Well, is anybody else around?
Well, Harris is making
dinner in the kitchen.
Are we in danger?
No. I just need a few
minutes with Dad's lawyer
when she gets here.
I'm going to try to
trick her into giving me
free legal advice about Mark.
Aw.
Who would've thought little baby Mark
would grow up to
be a gay cyber criminal.
I don't think his being gay
has anything to do with it.
No, I just like that
the criminal playing field
is becoming more diverse.
So what'd Ben have to say about it?
[chuckles] Well, I'd have
to see him to talk to him,
and he's never around.
So I'm going to have to figure out
this whole Mark thing on my own.
Well, you better hurry up, Darlene,
because even if I don't turn Mark in,
somebody's going to catch on.
Listen, I know you're
worried that this puts you
in a bad position as a cop.
But maybe you won't
even pass the physical,
and then you won't have a problem.
You have the right to be a loving
and supportive family member.
Now you think I can't pass my physical?
Huh? Do ya?
[knock at door]
Who is it?
It's Jean, your dad's lawyer.
Would you mind opening the door?
There's a weird dog out here.
Uh, yeah.
Just give me a minute to ditch the cops.
Hey, Darlene.
Hi.
Oh, it's you.
Take this.
[sighs]
Listen, I've been practicing with Dan
for his pharmaceutical deposition,
and I can't get him to be emotional
when he talks about what
happened with Roseanne.
He just stuffs it down.
Yeah, he's typical stoic Midwesterner.
I even sent him links
from depositions where
loved ones really broke down to
show him what will move a jury.
Never opened them.
Listen, we will work on my dad,
but I actually have
a few questions of my own
about the lawsuit, if you don't mind.

▶ _Exercise_: Repeat word for word the part of the script excerpt that opens with the words containing "You have the" and closes with "your dad's lawyer.".

▶ _Records_:

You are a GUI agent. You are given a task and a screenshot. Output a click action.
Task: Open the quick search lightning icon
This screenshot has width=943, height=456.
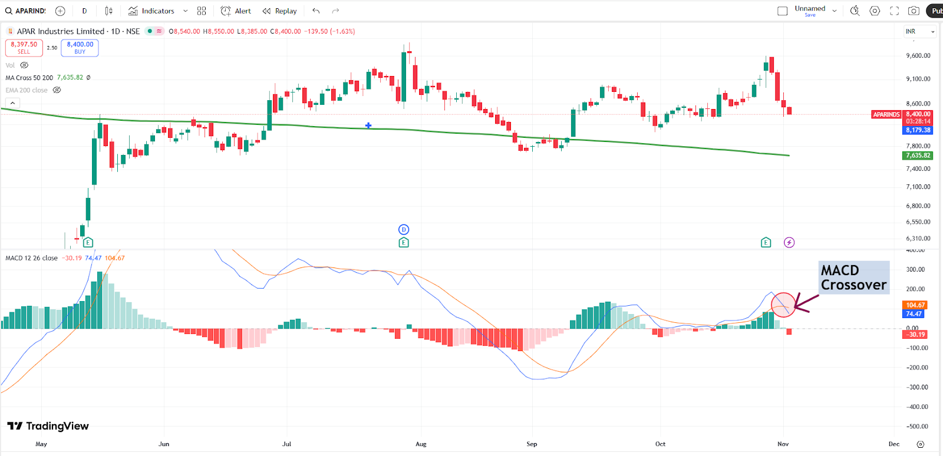(855, 11)
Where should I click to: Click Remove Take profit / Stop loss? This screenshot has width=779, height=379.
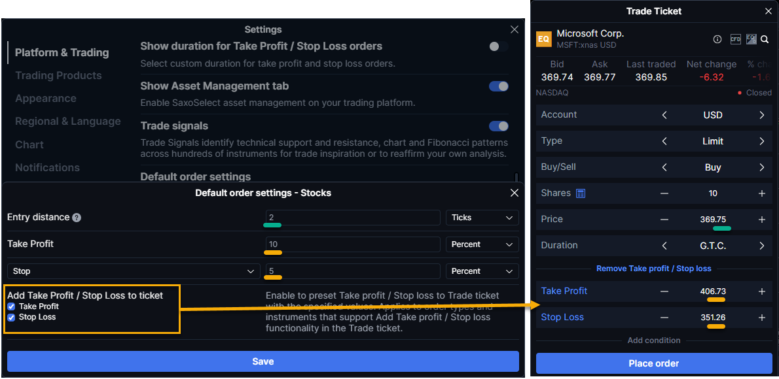[653, 268]

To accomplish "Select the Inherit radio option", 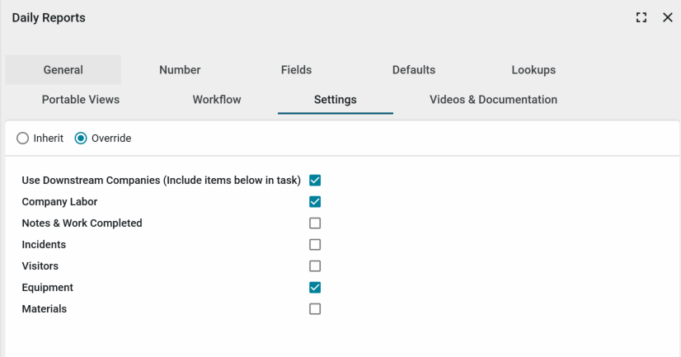I will pyautogui.click(x=23, y=139).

▶ _Task answer_:
You have the right to be a loving
and supportive family member.
Now you think I can't pass my physical?
Huh? Do ya?
[knock at door]
Who is it?
It's Jean, your dad's lawyer.